CINE-VBMLR is a specialized dataset designed for high-end cinema camera calibration and tracking. It introduces a novel approach called CINE-VBMLR (Cinema Variational Bayesian Multinomial Logistic Regression), adapted from variable blur models originally used in eye-gaze estimation, to solve camera pose and intrinsic parameters in cinematic environments.

This dataset was acquired at MELS Studios using professional cinema equipment (ARRI), providing high-dynamic-range (HDR) imagery coupled with precise frame-by-frame Lens Data System (LDS) metadata.

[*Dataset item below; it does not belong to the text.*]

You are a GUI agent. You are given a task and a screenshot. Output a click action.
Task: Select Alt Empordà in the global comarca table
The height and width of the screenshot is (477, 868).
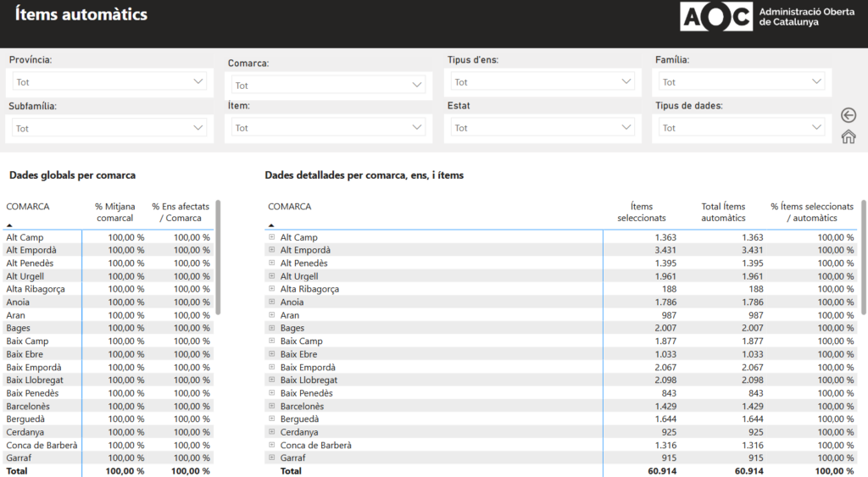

The primary goal is to train and validate Python-based machine learning models that leverage Depth from Defocus (DfD) to improve camera tracking accuracy where traditional pinhole models fail (e.g., shallow depth of field shots).

Dataset Structure

Data Organization

The dataset is structured to separate raw linear pixel data from optical metadata:

  • /data: Sequences of OpenEXR (.exr) files.
    • Format: RGB Float16 (Half) or Float32.
    • Color Space: Linear (converted from ARRI LogC3 via ACES/CST).
    • Resolution: 3200 x 1800 (Source Resolution).
  • /metadata: CSV files containing frame-accurate ARRI LDS data.

Metadata Schema (LDS)

Each video frame corresponds to a row in the CSV files, containing ground truth values extracted via ARRI Meta Extract:

Column Key Description Unit
Master TC Source Timecode (aligned with EXR filenames) HH:MM:SS:FF
LDS Focus Distance Exact focus distance of the lens Meters/Feet
LDS Iris Aperture value (T-Stop) T-Stop
LDS Focal Length Focal length (constant or zooming) mm
Camera Tilt IMU Tilt data from the camera body Degrees
Camera Roll IMU Roll data from the camera body Degrees
Lens Model e.g., ARRI Signature Prime 21mm String

Acquisition Details

  • Location: MELS Studios (Montreal).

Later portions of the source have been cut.